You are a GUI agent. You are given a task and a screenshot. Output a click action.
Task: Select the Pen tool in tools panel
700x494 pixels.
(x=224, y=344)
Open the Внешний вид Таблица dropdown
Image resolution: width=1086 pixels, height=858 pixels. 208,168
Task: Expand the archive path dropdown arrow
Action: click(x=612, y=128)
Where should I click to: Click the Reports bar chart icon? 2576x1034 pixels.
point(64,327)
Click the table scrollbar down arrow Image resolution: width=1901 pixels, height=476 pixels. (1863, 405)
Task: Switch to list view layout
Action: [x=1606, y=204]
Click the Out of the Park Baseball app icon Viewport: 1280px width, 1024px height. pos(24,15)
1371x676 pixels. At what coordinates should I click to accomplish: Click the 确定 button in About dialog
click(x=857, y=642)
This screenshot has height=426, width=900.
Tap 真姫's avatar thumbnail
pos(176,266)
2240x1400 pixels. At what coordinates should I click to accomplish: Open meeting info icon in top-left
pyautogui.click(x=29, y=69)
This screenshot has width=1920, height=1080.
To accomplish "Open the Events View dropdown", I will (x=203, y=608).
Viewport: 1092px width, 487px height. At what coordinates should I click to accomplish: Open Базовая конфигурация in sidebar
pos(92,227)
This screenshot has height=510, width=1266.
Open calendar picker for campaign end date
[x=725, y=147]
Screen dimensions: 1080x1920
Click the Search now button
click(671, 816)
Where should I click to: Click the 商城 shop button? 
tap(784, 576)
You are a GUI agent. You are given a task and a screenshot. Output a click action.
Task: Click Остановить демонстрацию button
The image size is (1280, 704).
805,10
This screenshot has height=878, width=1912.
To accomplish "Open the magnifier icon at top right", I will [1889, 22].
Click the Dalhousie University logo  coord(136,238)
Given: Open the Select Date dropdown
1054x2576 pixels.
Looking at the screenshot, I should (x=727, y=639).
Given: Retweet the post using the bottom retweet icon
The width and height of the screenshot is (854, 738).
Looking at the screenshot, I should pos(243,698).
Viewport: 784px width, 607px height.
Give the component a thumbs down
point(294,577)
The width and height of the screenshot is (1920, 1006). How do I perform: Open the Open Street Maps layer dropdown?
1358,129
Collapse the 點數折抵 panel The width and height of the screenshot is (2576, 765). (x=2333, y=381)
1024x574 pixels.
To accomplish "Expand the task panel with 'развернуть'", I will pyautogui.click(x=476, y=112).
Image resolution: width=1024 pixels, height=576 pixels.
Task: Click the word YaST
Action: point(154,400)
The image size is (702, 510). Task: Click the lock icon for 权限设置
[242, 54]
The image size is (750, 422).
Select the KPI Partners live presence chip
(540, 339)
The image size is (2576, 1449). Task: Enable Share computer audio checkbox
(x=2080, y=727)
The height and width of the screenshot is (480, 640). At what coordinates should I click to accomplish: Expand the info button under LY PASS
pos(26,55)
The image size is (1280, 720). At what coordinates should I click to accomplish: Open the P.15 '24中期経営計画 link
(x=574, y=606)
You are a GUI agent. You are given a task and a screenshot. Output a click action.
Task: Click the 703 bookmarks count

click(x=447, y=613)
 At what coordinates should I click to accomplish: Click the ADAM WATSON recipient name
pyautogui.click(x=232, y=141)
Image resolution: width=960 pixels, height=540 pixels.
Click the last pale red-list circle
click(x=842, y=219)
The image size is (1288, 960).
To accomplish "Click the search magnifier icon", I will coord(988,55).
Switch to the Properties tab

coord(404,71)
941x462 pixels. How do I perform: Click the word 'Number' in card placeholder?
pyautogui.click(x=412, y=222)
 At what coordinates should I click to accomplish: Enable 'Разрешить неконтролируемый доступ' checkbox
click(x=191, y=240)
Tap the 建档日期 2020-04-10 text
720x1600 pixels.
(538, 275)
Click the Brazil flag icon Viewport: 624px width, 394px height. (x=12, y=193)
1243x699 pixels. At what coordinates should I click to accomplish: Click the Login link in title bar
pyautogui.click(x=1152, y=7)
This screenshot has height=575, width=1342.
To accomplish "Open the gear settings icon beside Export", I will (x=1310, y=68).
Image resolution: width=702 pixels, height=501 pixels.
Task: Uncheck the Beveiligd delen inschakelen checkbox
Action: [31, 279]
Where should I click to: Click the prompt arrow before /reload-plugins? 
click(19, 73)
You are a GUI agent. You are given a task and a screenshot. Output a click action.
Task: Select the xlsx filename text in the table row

---+---

• DIRECTION: Which lines of the entries above contain the string "arrow"? Pull out each of them, treating uppercase and lowercase as different.

• RESULT BELOW:
Task: Expand the archive path dropdown arrow
Click the table scrollbar down arrow Image resolution: width=1901 pixels, height=476 pixels. (1863, 405)
Where should I click to: Click the prompt arrow before /reload-plugins? 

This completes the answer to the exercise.